Text segment =>
-- Opening Marker --

Advanced Tissue Sciences, Inc. ("Advanced Tissue Sciences") hereby amends its
Current Report on Form 8-K as set forth in the attached pages.  Advanced
Tissue Sciences originally filed its Form 8-K with the Securities and
Exchange Commission on May 28, 1999.

ITEM 7.  EXHIBITS

  Exhibit
  Number                          Description
  -------                         -----------

   10.1*      Heads of Agreement between Advanced Tissue Sciences, Inc. and
              INAMED Corporation Dated May 10, 1999
_________
*  The Company has requested confidential treatment with respect to certain
   portions of this document.




                               SIGNATURES


     Pursuant to the requirements of the Securities Exchange Act of 1934, the
registrant has duly caused this report to be signed on its behalf by the
undersigned hereunto duly authorized.


                                            ADVANCED TISSUE SCIENCES, INC.

-- Closing Marker --

Available data =>
-- Opening Marker --

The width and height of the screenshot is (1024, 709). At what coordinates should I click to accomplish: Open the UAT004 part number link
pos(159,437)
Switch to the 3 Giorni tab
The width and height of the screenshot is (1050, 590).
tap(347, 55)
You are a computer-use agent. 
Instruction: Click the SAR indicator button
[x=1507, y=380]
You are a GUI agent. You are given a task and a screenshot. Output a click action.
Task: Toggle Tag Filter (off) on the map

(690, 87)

-- Closing Marker --
-- Opening Marker --

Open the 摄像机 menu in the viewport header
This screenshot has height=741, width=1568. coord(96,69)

-- Closing Marker --

Please resume the Advanced Tissue Sciences Form 8-K amendment after its last line.

Reply =>
Date:  November 2, 1999                     By:  /s/ Arthur J. Benvenuto
                                               -----------------------------
                                               Arthur J. Benvenuto
                                               Chairman and Chief Executive
                                                 Officer






                                                               EXHIBIT 10.1


PORTIONS OF THIS EXHIBIT HAVE BEEN OMITTED AND SEPARATELY FILED WITH THE
SECURITIES AND EXCHANGE COMMISSION PURSUANT TO A REQUEST FOR CONFIDENTIAL
TREATMENT.  THE OMITTED PORTIONS ARE IDENTIFIED BY ASTERIKS WITHIN
BRACKETS ([**]).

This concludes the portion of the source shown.